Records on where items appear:
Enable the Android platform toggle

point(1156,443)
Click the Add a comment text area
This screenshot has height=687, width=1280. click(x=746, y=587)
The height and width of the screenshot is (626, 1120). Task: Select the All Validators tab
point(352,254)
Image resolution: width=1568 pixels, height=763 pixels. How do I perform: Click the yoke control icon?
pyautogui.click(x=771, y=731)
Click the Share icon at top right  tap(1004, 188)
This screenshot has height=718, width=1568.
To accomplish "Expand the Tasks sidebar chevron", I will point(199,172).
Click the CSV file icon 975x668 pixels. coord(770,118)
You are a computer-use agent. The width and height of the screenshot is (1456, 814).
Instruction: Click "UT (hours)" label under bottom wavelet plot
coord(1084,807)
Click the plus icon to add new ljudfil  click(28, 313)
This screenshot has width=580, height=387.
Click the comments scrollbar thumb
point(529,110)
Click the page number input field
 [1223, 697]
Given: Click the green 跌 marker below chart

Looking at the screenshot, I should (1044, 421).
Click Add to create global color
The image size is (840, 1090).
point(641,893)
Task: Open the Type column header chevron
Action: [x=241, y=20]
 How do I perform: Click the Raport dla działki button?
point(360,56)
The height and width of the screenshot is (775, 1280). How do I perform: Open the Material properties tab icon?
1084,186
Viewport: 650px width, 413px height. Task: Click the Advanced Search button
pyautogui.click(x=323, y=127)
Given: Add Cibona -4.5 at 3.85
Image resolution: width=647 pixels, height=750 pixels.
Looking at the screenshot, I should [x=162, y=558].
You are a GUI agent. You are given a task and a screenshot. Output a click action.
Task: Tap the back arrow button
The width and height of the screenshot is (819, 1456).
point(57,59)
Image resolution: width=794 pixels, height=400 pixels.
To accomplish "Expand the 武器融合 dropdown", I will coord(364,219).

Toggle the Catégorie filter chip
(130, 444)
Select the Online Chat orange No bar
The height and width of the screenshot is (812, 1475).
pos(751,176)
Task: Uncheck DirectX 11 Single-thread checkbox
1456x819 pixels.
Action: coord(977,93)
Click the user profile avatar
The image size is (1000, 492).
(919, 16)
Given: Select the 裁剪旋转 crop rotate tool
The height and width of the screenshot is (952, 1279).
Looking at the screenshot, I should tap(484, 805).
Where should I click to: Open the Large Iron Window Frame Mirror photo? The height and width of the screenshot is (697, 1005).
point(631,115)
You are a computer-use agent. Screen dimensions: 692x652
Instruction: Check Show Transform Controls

▶ _What you will do_:
Copy all of the records above word for word, keeping each line as it stands.

▶ _Result for this exercise_:
Enable the Android platform toggle

point(1156,443)
Click the Add a comment text area
This screenshot has height=687, width=1280. click(x=746, y=587)
The height and width of the screenshot is (626, 1120). Task: Select the All Validators tab
point(352,254)
Image resolution: width=1568 pixels, height=763 pixels. How do I perform: Click the yoke control icon?
pyautogui.click(x=771, y=731)
Click the Share icon at top right  tap(1004, 188)
This screenshot has height=718, width=1568.
To accomplish "Expand the Tasks sidebar chevron", I will point(199,172).
Click the CSV file icon 975x668 pixels. coord(770,118)
You are a computer-use agent. The width and height of the screenshot is (1456, 814).
Instruction: Click "UT (hours)" label under bottom wavelet plot
coord(1084,807)
Click the plus icon to add new ljudfil  click(28, 313)
This screenshot has width=580, height=387.
Click the comments scrollbar thumb
point(529,110)
Click the page number input field
 [1223, 697]
Given: Click the green 跌 marker below chart

Looking at the screenshot, I should (1044, 421).
Click Add to create global color
The image size is (840, 1090).
point(641,893)
Task: Open the Type column header chevron
Action: [x=241, y=20]
 How do I perform: Click the Raport dla działki button?
point(360,56)
The height and width of the screenshot is (775, 1280). How do I perform: Open the Material properties tab icon?
1084,186
Viewport: 650px width, 413px height. Task: Click the Advanced Search button
pyautogui.click(x=323, y=127)
Given: Add Cibona -4.5 at 3.85
Image resolution: width=647 pixels, height=750 pixels.
Looking at the screenshot, I should [x=162, y=558].
You are a GUI agent. You are given a task and a screenshot. Output a click action.
Task: Tap the back arrow button
The width and height of the screenshot is (819, 1456).
point(57,59)
Image resolution: width=794 pixels, height=400 pixels.
To accomplish "Expand the 武器融合 dropdown", I will coord(364,219).

Toggle the Catégorie filter chip
(130, 444)
Select the Online Chat orange No bar
The height and width of the screenshot is (812, 1475).
pos(751,176)
Task: Uncheck DirectX 11 Single-thread checkbox
1456x819 pixels.
Action: coord(977,93)
Click the user profile avatar
The image size is (1000, 492).
(919, 16)
Given: Select the 裁剪旋转 crop rotate tool
The height and width of the screenshot is (952, 1279).
Looking at the screenshot, I should tap(484, 805).
Where should I click to: Open the Large Iron Window Frame Mirror photo? The height and width of the screenshot is (697, 1005).
point(631,115)
You are a computer-use agent. Screen dimensions: 692x652
Instruction: Check Show Transform Controls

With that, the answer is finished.